A Career Shaped by Transferable Skills and Adaptability

Looking back on her MBA at Goethe Business School a decade later, Jing Xian Wu reflects on how the experience shaped not only her early career in finance but also her transition into regulatory affairs within the medical device industry. Rather than defining herself by a single discipline, she built on transferable skills that continue to guide her across industries. In this article, she highlights the importance of adaptability and these skills in building a career that evolves over time.

A woman with long, dark hair and glasses standing in a bright, well-lit hallway.

More than 13 years after completing my full-time MBA in Management and Corporate Finance, my memories of that time no longer come as achievements or titles, but as moments long days, late evenings, and the quiet sense that something lasting was being formed.

In 2011, with years of experience in airline service sales and distribution, I sought to advance my career by pursuing an MBA to develop strong management and leadership capabilities. The program was intense. With team members bringing different perspectives and analytical approaches, we had to collaborate closely, reconcile diverse viewpoints, and distill large volumes of data into a clear, concise, and persuasive presentation over the next few days. Our Monday to Friday were typically filled with eight hours of lectures, case studies, and individual preparation, followed by three to four more hours of teamwork, discussions, and report writing. It was demanding, sometimes exhausting, yet deeply formative. This two-year program taught me discipline, focus, and how to stay clear-headed under pressure. 
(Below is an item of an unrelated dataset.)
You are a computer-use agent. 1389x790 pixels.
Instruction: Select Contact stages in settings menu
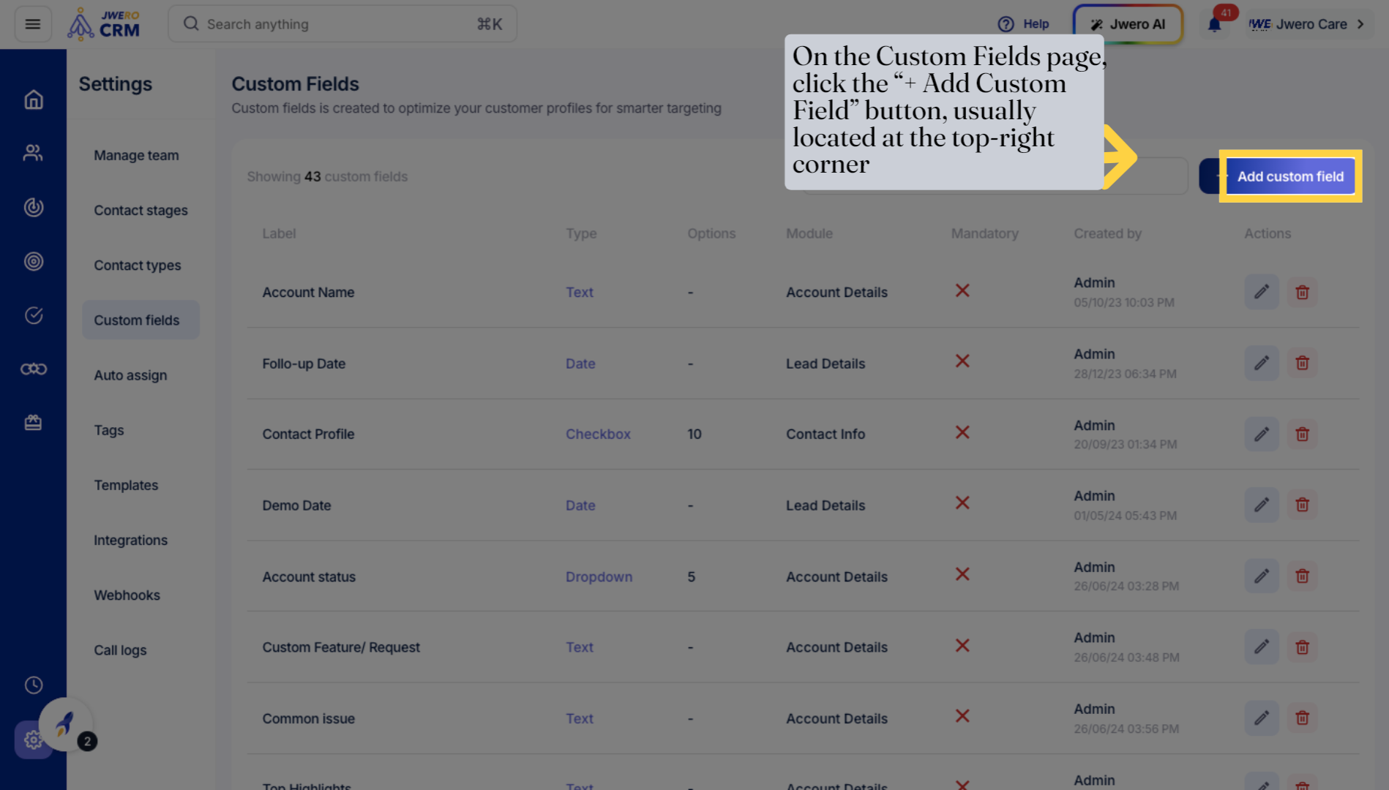click(x=141, y=211)
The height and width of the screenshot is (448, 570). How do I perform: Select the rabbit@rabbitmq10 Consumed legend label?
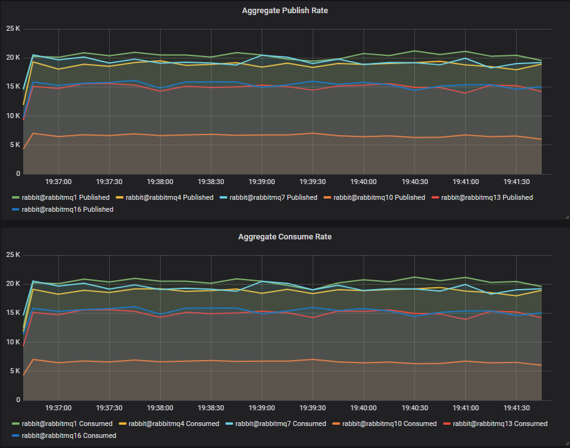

Learning to Think Under Pressure

What stayed with me most was learning how to analyze complex situations quickly with the team and make balanced risk–benefit decisions, often with limited time and incomplete information. Working closely with international teams showed that strong outcomes are built through collaboration, structure, and trust lessons that later proved essential in global, highly regulated environments.

The journey did not always unfold according to plan, but each transition added clarity and purpose. During my thesis research, I connected with a GBS alumnus working at a medical device manufacturer. This encounter became deeply personal when I realized that their products had supported my grandmother’s kidney treatment for more than ten years. What began as thesis research turned into a real understanding of how diagnostic technologies directly affect patients’ lives.

From Corporate Finance to Regulatory Affairs

After my graduation in 2013, I moved from corporate finance into a regulatory compliance role at a medical device manufacturer. While my MBA did not formally train me in regulatory science, it shaped how I think and operate: governance-driven decision-making, structured risk management, and the ability to interpret complex data beyond surface metrics. In finance, I learned to evaluate uncertainty, balance short- and long-term value, and link decisions to residual risks capabilities that naturally translated into a regulated industry where actions have lasting consequences for both patients and organizations.

Regulatory Affairs sits at the intersection of public technical regulations, patient safety, and business sustainability. The role requires interpreting high-impact regulations and technical standards, then working closely with R&D and Manufacturing to translate them into a governed design & development process to generate data evidence. There is no one-size-fits-all template: each product demands tailored study strategies to demonstrate safety and effectiveness in line with regulations. Much like investment decisions, regulatory strategies involve balancing project risk and benefit, this time not only in financial terms but also in clinical outcomes, while meeting the timelines. 

Adaptability as a Lasting Skill

Looking back, I didn’t leave finance; I reframed it. This also fuels an ongoing idea of mine: to adapt the methodology of the market rating system into manufacturers’ quality management systems, enabling trusted, high performing companies to demonstrate compliance more efficiently. Just as financial markets reward long-term governance and disciplined risk control with trust and efficiency, medical device regulation could evolve toward maturity based oversight where consistently high-performing quality systems earn proportional regulatory reliance. In short, my studies did not teach me regulations, but they did give me transferable skills, and these skills became my anchors as I got to know a new industry.

If I were to leave a note for today’s MBA students, it would be simple: do not define yourself too early. Focus on transferable skills. Be willing to continually learn new things. Any study is not a fixed career path, it is a way of thinking that continues to grow long after graduation.

Years later, I value my time at Goethe Business School most for teaching me how to adapt. In a career shaped by change, that lesson has endured.